Wednesday, July 20, 2011

When the Media Is the Story

I was surprised by how much time Fox News Channel devoted to its owner Rupert Murdoch's testimony before a committee of Parliament yesterday.  Fox News has been downplaying the importance of the phone hacking scandal that brought down the News of the World tabloid--and has made almost no mention of the accusations that NewsCorp reporters may have hacked the voice mail accounts of 9-11 victims here in the US--trying to retrieve messages left by those on the doomed planes or the Twin Towers.

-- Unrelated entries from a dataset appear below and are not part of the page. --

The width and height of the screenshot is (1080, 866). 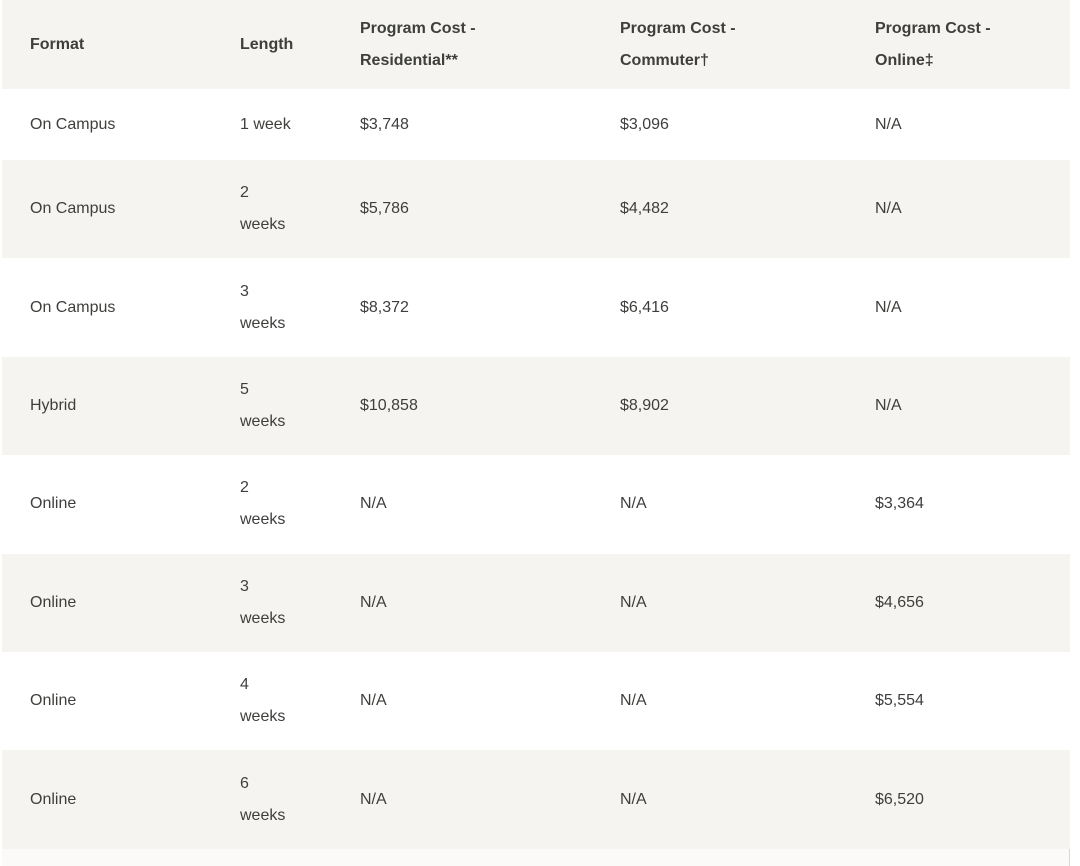 What do you see at coordinates (644, 124) in the screenshot?
I see `cell-commuter: $3,096` at bounding box center [644, 124].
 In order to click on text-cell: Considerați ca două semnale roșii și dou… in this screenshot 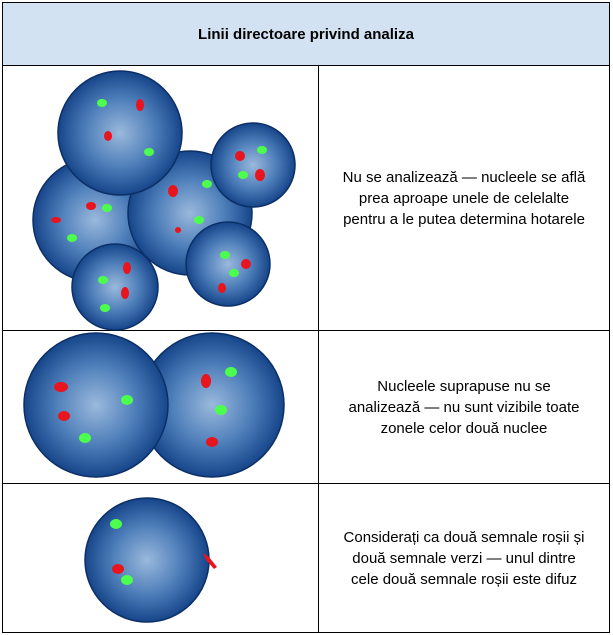, I will do `click(464, 558)`.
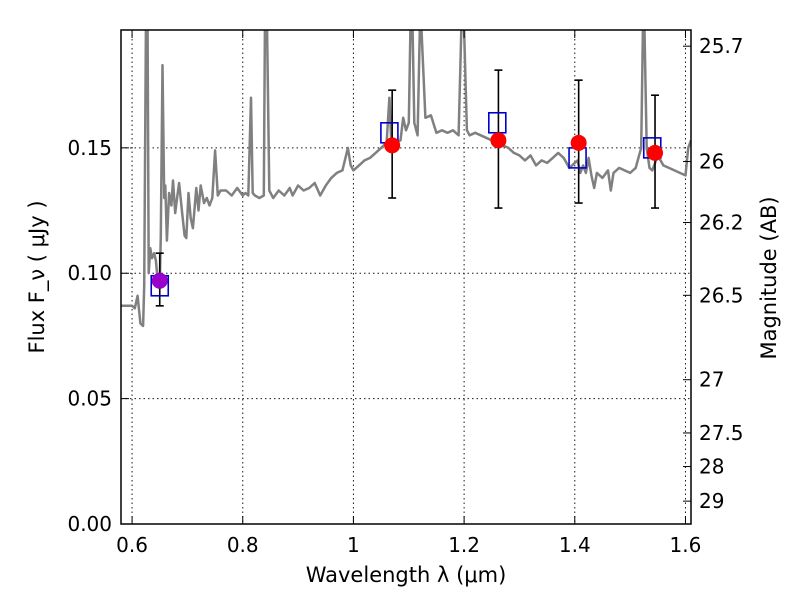 The height and width of the screenshot is (600, 800). I want to click on y-tick-label: 0.10, so click(90, 273).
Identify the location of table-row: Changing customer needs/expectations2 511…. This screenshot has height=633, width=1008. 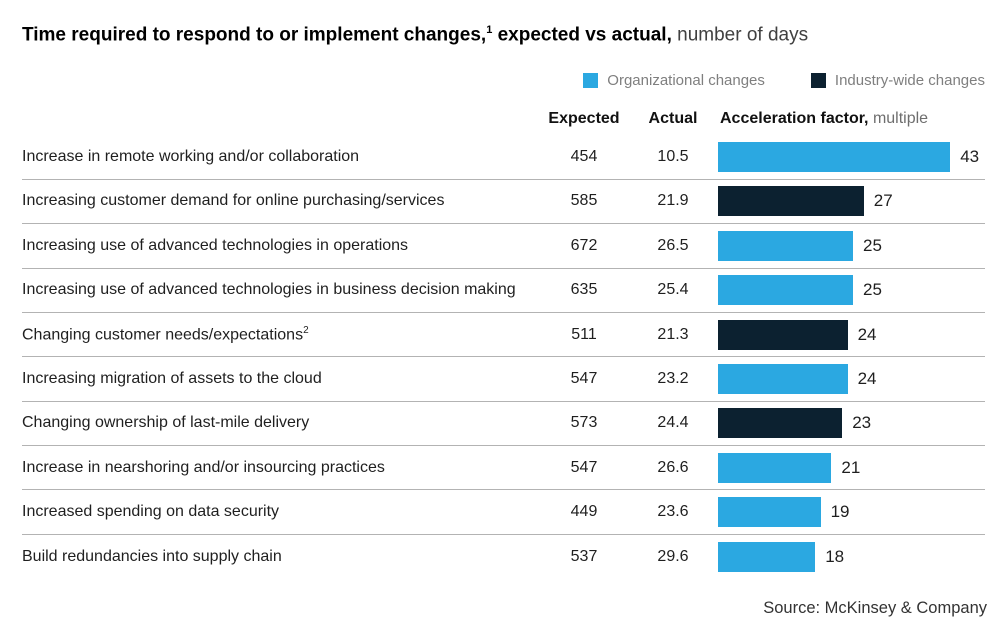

More than likely, the wall-to-wall coverage of the Murdoch testimony (including a countdown clock on the NBC networks) forced Fox's hand--fail to show it and you look like total shills.  I'll be honest--it's the first time I can ever remember US networks devoting commercial-free time to Parliament committee meetings.  Not even testimony on the Princess Diana car crash and investigation into "conspiracies" warranted the "breaking news" banner at the bottom of the screen.  But when you can embarrass your competitors--especially the top-rated network--you take every opportunity you can.

Of course, the folks in the Fox newsroom had to be ecstatic when the Soupy Sales wannabee crashed the hearing and tried to throw a shaving cream pie in Murdoch's face.  No longer would the anchors and analysts have to come up with explanations for their bosses either knowing or not knowing about illegal activity--now they could focus exclusively on the "attack" and Murdoch's "brave efforts to continue his testimony".  Meanwhile, the folks at MSNBC were bemoaning the attack--as their anchors worried on-camera if the "shaving cream incident" would make Murdoch into a "sympathetic figure".

In a way, I feel for the serious reporters (and there are some) at Fox News.  You know they are getting direction from the top to ignore the phone-hacking story--to stay focused almost exclusively on the lack of a debt ceiling deal (or the whereabout of Casey Anthony)--and hope something else comes along soon that will distract the competition. 

I had to deal with the same situation here a couple of years ago when a co-worker got himself arrested in the Washington DC area.  There were directives from corporate officials to do NO STORIES on the arrest, court proceedings or sentencing of that employee.  When I balked at that, the response from the corporate suits was "we don't cover all the news stories."  That incident actually played a part in my decision to take a "sabbatical" from radio news last year to pursue "other opportunities".

Hopefully, this phone hacking controversy won't cost us Fox News Channel.  I like having clear deliniations in political slants in our national news coverage.  When I need a good laugh, I can turn on MSNBC and watch Rachel Maddow try to defend the indefensibly poor economic policies of the Obama Administration.  And when I feel the need for a good scare, I watch the blonde anchorettes on Fox try to explain the lunacy of Michelle Bachmann and Sarah Palin.

It may not always be "fair"coverage--but taken all together it does get "balanced" out.